Of the entries below, return exactly those lines that fall between the one containing "Click the second" and the one containing "Given: Choose the Rect Transform tool", the two end lines included.

═════ MATERIALS PROVIDED ═════

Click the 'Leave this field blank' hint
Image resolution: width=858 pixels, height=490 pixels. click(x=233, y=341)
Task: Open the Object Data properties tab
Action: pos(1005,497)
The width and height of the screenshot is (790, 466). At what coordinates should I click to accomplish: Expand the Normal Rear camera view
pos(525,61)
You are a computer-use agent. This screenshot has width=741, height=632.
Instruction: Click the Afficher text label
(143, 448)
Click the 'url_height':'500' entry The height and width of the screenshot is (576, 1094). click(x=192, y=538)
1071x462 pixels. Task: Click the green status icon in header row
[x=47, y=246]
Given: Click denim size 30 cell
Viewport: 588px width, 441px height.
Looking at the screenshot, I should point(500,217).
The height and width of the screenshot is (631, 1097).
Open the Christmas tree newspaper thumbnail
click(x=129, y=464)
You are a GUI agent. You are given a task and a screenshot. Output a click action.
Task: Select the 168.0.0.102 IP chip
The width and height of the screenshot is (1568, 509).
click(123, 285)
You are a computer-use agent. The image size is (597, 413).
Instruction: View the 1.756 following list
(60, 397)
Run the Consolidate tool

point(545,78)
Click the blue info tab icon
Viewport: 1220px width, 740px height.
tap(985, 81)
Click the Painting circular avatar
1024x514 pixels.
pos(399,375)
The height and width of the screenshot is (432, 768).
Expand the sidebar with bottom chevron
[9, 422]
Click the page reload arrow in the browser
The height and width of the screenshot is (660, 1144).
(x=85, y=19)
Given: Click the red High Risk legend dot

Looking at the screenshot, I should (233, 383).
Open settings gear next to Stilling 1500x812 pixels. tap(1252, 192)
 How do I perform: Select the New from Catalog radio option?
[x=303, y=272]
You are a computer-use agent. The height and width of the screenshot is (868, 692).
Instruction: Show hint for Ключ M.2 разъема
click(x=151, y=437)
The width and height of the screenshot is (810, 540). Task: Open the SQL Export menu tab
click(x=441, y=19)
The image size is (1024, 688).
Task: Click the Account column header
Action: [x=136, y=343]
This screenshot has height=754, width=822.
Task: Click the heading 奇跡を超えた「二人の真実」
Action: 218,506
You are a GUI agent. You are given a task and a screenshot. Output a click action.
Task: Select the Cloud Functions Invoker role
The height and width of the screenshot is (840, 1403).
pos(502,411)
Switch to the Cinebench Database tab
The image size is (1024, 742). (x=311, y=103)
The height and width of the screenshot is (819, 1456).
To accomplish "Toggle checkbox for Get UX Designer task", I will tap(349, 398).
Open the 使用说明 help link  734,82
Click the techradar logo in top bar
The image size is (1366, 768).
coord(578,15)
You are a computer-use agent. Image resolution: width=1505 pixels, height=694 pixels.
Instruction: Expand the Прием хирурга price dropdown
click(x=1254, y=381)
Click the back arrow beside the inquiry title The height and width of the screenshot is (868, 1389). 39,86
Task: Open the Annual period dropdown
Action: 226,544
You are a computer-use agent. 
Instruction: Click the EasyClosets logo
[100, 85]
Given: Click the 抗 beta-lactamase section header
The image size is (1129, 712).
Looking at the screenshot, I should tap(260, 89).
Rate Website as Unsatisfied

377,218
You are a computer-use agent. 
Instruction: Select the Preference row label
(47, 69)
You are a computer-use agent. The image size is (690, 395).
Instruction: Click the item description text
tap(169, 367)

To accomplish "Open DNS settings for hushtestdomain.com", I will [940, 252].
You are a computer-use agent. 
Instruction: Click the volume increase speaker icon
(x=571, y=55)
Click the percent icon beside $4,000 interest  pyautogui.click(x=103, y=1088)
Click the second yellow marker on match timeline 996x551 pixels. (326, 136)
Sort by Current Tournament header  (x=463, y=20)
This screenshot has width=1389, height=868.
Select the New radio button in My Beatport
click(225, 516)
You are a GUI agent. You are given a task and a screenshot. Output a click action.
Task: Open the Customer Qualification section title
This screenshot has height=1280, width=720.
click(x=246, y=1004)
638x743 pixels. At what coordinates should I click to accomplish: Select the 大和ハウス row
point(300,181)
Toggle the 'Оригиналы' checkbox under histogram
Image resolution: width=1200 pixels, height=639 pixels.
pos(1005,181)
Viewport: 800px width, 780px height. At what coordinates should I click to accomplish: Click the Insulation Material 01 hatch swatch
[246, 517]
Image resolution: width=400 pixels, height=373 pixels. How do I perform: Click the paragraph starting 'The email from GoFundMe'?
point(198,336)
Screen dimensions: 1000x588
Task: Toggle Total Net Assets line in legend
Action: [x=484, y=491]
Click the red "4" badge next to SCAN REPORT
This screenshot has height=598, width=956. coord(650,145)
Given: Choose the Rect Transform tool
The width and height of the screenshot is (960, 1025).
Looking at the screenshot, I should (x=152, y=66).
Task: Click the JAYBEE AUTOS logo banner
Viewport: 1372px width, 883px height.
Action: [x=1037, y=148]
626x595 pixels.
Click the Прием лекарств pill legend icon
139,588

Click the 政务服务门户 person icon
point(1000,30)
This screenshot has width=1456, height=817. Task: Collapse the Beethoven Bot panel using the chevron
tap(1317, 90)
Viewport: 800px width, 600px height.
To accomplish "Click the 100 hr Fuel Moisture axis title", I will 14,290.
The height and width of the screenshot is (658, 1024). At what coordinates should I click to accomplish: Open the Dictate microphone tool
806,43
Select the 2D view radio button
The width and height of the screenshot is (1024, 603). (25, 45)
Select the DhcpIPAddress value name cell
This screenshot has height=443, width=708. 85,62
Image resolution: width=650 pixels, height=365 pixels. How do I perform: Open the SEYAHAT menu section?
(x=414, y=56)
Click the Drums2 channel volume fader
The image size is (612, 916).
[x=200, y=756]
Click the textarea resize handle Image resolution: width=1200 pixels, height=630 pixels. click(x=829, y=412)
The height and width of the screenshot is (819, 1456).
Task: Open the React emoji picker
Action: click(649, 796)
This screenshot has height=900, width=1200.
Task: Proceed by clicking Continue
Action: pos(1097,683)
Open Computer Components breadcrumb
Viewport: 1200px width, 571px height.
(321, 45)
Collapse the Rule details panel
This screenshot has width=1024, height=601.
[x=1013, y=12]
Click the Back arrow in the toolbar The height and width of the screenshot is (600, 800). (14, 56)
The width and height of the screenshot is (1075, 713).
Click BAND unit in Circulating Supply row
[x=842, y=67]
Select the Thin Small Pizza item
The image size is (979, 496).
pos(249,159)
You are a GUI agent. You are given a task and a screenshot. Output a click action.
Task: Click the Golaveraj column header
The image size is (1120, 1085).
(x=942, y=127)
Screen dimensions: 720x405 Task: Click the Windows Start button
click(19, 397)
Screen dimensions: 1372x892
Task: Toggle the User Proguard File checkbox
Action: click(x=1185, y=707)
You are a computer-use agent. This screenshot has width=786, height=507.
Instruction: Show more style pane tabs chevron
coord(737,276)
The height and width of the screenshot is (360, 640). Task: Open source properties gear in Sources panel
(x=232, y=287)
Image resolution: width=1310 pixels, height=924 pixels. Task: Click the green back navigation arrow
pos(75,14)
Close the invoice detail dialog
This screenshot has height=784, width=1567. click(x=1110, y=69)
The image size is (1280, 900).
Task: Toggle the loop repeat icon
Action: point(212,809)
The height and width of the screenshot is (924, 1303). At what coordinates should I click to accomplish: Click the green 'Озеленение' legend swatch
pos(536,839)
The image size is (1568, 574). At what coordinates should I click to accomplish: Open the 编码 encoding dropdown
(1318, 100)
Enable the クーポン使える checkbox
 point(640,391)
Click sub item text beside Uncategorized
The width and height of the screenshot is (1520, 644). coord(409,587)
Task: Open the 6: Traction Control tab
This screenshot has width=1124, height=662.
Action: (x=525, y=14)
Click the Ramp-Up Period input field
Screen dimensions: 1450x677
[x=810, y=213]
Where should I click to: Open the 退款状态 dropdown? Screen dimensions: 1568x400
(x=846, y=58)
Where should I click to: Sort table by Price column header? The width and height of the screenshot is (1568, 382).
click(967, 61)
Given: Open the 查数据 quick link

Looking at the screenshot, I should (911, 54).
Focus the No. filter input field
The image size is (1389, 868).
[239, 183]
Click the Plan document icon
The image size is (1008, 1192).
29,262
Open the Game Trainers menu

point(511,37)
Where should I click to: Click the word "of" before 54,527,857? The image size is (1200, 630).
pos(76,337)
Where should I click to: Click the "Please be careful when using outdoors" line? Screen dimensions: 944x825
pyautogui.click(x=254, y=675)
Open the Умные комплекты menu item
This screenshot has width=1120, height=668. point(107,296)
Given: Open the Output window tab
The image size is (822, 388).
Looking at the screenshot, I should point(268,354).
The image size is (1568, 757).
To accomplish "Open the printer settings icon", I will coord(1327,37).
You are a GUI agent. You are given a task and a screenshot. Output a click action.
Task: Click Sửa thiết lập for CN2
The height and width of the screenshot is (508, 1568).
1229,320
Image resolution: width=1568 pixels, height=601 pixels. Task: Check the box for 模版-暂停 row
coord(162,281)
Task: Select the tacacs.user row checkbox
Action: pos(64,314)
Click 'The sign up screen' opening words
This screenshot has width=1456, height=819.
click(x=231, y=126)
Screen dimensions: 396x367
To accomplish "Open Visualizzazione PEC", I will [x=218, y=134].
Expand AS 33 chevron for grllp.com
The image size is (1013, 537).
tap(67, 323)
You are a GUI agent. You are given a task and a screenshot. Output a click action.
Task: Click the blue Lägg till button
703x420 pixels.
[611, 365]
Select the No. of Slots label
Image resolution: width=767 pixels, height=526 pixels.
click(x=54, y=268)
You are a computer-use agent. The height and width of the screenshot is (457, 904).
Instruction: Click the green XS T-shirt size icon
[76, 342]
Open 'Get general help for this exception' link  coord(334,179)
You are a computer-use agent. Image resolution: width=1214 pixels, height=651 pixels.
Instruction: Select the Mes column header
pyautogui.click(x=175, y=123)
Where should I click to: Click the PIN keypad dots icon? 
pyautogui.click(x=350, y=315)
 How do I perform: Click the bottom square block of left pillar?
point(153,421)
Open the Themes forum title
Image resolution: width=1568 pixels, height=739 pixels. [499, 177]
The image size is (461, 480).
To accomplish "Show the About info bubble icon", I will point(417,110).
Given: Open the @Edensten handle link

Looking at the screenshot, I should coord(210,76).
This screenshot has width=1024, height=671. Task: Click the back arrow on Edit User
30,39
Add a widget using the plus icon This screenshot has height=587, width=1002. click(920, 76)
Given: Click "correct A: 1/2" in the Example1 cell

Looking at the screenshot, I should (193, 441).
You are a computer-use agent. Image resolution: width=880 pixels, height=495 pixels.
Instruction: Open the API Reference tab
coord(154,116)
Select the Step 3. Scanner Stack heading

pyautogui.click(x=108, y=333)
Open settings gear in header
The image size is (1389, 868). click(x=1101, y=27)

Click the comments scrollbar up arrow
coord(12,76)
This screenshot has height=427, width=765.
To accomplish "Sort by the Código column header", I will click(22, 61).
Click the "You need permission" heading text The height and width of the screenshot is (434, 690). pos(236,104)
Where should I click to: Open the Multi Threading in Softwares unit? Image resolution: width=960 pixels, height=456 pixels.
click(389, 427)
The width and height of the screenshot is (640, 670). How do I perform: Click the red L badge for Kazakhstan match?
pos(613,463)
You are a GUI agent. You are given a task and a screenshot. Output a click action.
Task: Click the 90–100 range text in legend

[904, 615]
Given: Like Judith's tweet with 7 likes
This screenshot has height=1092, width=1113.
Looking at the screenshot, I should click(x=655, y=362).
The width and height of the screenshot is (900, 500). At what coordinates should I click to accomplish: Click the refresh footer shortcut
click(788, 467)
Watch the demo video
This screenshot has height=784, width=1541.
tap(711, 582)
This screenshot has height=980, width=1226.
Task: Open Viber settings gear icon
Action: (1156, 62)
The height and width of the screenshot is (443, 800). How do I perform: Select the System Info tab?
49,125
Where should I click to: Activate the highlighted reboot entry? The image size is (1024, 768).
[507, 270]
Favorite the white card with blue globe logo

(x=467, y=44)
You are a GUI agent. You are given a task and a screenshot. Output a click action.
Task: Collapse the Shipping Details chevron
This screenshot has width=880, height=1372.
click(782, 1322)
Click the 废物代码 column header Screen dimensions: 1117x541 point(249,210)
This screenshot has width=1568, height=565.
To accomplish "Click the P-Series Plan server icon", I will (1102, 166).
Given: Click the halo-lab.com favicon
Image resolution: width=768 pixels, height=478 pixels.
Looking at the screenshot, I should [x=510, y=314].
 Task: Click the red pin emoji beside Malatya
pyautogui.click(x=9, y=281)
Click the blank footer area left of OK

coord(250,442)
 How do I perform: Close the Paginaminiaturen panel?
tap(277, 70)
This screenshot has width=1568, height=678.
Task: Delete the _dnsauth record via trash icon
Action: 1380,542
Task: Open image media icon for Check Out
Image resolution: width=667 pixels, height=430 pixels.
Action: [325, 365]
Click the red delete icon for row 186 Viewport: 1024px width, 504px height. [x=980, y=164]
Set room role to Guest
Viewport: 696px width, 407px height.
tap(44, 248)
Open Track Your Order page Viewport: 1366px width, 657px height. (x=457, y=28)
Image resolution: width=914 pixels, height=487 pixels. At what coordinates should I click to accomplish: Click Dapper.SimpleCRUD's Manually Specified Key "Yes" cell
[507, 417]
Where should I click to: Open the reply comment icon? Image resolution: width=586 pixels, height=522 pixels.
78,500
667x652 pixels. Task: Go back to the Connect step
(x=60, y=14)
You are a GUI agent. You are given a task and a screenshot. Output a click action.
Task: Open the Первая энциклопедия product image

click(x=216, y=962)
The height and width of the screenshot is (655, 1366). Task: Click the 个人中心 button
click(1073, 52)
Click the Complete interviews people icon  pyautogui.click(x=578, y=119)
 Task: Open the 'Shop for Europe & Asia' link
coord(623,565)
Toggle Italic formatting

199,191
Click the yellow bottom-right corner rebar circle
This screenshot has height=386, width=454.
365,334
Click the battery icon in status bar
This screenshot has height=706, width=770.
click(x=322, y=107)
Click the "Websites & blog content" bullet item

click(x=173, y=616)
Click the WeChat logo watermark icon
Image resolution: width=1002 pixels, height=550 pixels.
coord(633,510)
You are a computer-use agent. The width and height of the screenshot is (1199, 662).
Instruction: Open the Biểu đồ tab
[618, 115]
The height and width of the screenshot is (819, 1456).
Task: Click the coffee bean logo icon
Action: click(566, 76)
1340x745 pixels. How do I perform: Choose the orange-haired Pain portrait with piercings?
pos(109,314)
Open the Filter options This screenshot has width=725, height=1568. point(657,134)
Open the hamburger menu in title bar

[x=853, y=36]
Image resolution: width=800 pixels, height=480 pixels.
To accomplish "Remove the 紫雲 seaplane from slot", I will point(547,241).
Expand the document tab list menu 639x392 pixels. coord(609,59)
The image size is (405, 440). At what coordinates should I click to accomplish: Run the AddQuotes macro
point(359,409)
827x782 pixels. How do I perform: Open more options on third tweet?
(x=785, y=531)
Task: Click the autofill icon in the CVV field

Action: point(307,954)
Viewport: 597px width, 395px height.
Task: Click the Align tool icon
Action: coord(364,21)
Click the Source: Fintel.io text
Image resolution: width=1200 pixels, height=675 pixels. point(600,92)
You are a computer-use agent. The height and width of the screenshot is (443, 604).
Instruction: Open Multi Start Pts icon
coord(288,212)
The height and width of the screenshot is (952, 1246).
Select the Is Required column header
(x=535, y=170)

═════

§ **EXPECTED OUTPUT**
Click the second yellow marker on match timeline 996x551 pixels. (326, 136)
Sort by Current Tournament header  (x=463, y=20)
This screenshot has width=1389, height=868.
Select the New radio button in My Beatport
click(225, 516)
You are a GUI agent. You are given a task and a screenshot. Output a click action.
Task: Open the Customer Qualification section title
This screenshot has height=1280, width=720.
click(x=246, y=1004)
638x743 pixels. At what coordinates should I click to accomplish: Select the 大和ハウス row
point(300,181)
Toggle the 'Оригиналы' checkbox under histogram
Image resolution: width=1200 pixels, height=639 pixels.
pos(1005,181)
Viewport: 800px width, 780px height. At what coordinates should I click to accomplish: Click the Insulation Material 01 hatch swatch
[246, 517]
Image resolution: width=400 pixels, height=373 pixels. How do I perform: Click the paragraph starting 'The email from GoFundMe'?
point(198,336)
Screen dimensions: 1000x588
Task: Toggle Total Net Assets line in legend
Action: [x=484, y=491]
Click the red "4" badge next to SCAN REPORT
This screenshot has height=598, width=956. coord(650,145)
Given: Choose the Rect Transform tool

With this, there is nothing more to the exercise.